Everything is a draft

Raymond Weitekamp
PhD to CEO
Published in
3 min readOct 22, 2018

In undergrad, you brainstorm, outline, draft, critique and revise in the convenient container of one semester. Then you turn it in, get a grade and forget all about it.

In grad school, you spend 3+ years figuring out what the hell you are doing, then a few more writing about it. The school year doesn’t matter anymore, but you still have to work with a similar mentality: brainstorm, outline, draft, critique and revise before you get scooped. Then your paper is published in Nature Nanotribology and you can finally get some sleep. Since you will have unearthed more questions than you will have answered, you get to leave behind a huge mess when you graduate. A mess that some poor sucker will have to sort through to try to reproduce your work. (In startups that is called technical debt ;)

In school you get to submit a final version, be done and move on with your life.

In real life, everything is a draft.

This ‘final version mentality’ is one of the biggest psychological hurdles for deep tech founders. I know it was for me. There are no submission guidelines for your first product. There is no editor to decide whether or not it is allowed to launch. There is no semester schedule or expected graduation timeline. Without some structure, you will go into analysis paralysis, or worse, a never-ending spiral of R&D efforts that somehow never get any closer to the ‘final version’.

I can’t explain the mechanism, but deadlines are extremely helpful, especially if there is an external forcing function. On my ARPA-E project, we mysteriously managed to hit the first 8 quarters worth of milestones within days of the deadlines. In many cases, we hit the milestone after submitting the written report, but before the in-person meeting a week later. This is on a project with insane scientific risk. It’s not just the kick in the pants — that is only part of the story. There is some other mysterious force at work. I have no scientific explanation. Deadlines are magic.

My advice to the PhD to CEO is to accept this magic. You don’t need to know how it works to harness the power of this mysterious force. Here’s how:

  1. Find an excuse to create a deadline. It could be a customer visit, a demo day, your dwindling bank account — whatever. Psychologically — it is better if it is external, even if you have to engineer it yourself.
  2. Accept that everything is a draft. You are very likely going to need to reduce the scope of the project (a few times) to even come close to hitting the deadline. What would this project look like if it were easy? What is absolutely essential? What is nice to have (for next time)?
  3. Ship it. It is okay to be a little embarrassed (internally), but whatever you do, don’t apologize for it (externally). Be confident, proactively talk about how valuable your tech is. Don’t apologize for what it is not (yet). They probably won’t even notice that something is missing.

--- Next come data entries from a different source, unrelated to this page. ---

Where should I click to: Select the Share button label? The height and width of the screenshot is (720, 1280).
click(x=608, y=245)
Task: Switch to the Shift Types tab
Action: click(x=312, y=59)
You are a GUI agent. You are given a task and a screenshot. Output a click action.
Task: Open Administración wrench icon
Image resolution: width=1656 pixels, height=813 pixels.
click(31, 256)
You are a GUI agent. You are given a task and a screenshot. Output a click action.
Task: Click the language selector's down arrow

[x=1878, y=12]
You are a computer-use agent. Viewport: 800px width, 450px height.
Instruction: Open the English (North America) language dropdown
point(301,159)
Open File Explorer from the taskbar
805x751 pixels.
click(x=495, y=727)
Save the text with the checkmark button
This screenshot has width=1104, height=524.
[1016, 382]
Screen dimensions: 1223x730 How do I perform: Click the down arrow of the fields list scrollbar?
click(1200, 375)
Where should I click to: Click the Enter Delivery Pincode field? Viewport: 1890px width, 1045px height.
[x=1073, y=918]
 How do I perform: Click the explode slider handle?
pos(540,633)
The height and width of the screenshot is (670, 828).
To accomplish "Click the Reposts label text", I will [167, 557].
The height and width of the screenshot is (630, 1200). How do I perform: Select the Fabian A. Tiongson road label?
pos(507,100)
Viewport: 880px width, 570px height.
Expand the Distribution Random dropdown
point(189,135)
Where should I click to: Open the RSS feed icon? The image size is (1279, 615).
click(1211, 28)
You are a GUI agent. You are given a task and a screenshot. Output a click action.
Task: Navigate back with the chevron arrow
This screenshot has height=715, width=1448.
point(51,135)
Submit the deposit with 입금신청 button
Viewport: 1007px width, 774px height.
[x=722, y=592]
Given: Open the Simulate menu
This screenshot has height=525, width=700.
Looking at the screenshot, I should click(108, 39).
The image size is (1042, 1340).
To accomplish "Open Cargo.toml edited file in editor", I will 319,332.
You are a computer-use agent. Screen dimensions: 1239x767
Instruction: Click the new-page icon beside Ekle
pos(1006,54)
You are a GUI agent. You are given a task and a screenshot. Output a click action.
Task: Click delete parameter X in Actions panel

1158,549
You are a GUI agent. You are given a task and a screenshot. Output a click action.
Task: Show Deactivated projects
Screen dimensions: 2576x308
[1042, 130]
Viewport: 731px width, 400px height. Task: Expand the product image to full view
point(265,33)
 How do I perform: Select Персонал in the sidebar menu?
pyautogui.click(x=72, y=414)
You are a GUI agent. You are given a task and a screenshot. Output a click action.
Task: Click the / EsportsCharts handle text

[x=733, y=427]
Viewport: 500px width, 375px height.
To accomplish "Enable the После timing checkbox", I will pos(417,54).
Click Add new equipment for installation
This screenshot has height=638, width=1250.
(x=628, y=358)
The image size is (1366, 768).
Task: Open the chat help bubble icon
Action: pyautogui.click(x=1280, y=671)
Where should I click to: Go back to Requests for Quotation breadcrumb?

If they do want something that is missing, tell them that you could do it faster if they paid you to. Or that it is not currently on the roadmap, but it could be if they paid for it. Help them help you.
  4. Capture feedback. Be open to feedback, document it, and organize it into an actionable plan. What are the words that excite people? What pieces fall flat? As long as you don’t burn any bridges — each encounter is really just an option to a future encounter. It is up to you to be relentless in your follow-up. Be relentless in your follow-up.
  5. Iterate and repeat. One of the biggest disadvantages of deep tech: you can’t loop through this cycle 10,000 times per year like Facebook. One of the biggest advantages of deep tech: neither can anyone else in the world. Choose hard problems to solve. Not just ones that you think are novel — use the feedback that you receive to solve really hard problems for customers.